Павел Илларионович молчит, потом:
– У нас патриотизм всё время. За Родину. Русские умрут за Родину. И все нас ненавидят… Проходили Белоруссию – выжжено, одни трубы торчат, в Прибалтике – всё цело, как не воевали… Ворон ворону глаз не выклюет!
– Пехоту не хоронили: мы – или вперед, или назад. Чтобы хоронить, надо остановиться, все своих хоронили – и артиллеристы, и моряки – мешками в море, и танкисты… А пехоту хоронили, если умер в медсанбате, тогда клали в ямы штабелями и записывали номер, в каком ряду, а на передовой оставались по ямам лежать; трофейщики должны были хоронить, но им главное было поживиться, снять с солдат всё, чем поживиться можно…
– В Прибалтике – ад, они уходят, мы наседаем, техники нагнали с обеих сторон, огонь страшный, самолеты бомбят, а нас ночью свели в яр: сдавайте экзамены в офицерское училище. Площадь круга! Кто там помнил ее?

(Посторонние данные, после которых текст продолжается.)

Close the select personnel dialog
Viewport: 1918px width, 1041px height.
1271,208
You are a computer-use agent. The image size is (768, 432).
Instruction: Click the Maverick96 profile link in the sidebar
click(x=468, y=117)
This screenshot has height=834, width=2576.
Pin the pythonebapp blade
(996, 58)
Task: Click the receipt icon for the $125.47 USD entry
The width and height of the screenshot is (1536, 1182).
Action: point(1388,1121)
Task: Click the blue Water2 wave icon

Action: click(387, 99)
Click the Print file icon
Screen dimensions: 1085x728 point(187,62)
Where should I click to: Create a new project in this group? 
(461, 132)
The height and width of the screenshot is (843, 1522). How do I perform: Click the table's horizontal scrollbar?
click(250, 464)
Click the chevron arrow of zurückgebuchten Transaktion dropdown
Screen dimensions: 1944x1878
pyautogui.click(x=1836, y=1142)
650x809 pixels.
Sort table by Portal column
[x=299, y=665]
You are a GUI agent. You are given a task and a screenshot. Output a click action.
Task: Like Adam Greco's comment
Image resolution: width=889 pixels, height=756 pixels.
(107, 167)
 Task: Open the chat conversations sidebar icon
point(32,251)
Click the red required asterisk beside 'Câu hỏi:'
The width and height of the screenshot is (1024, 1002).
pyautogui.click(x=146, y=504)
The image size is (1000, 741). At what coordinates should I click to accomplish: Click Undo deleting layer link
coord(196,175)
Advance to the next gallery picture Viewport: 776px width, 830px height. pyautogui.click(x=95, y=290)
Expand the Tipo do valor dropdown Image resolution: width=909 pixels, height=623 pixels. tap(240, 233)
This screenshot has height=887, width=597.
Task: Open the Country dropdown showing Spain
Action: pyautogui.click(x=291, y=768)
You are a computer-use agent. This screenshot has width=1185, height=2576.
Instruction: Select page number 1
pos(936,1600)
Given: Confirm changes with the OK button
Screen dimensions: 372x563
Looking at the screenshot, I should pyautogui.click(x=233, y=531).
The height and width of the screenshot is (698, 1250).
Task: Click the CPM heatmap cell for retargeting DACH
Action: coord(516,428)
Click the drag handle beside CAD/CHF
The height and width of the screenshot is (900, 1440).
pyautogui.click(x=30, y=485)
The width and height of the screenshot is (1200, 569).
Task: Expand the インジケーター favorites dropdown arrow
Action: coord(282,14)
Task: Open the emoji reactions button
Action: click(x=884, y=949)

Но так были счастливы вырваться, с каким хорошим настроением ехали на Урал… Ух и намерзлись мы там… и молнией еще двоих убило; когда после войны вызвали в Москву и через особый отдел предложили Киевский округ, сразу согласились – с удовольствием! В Москве вон как тепло, так в Киеве наверняка еще теплее. Конечно, едем! Только удивительно, что полковник сказал: я вам, ребята, четверо суток на дорогу выписал, в Киеве хоть погуляете напоследок – что это за прогулки такие? И еще, что фуражки нам голубые. Я их и не видел прежде. Смотрим, в вагоне сидят двое в таких фуражках, мы подсели: что такое? Они: а-а, так это вас, ребята, на борьбу с бандитизмом, на Западной Украине бендеровцы батальонами ходят, с танками, а мы и ни сном ни духом, что воюют на Украине, уже и слушать их дальше не хотим, отвернулись друг от дружки, и сидим молча, и гулять по Киеву не пошли – ну нет никакого настроения!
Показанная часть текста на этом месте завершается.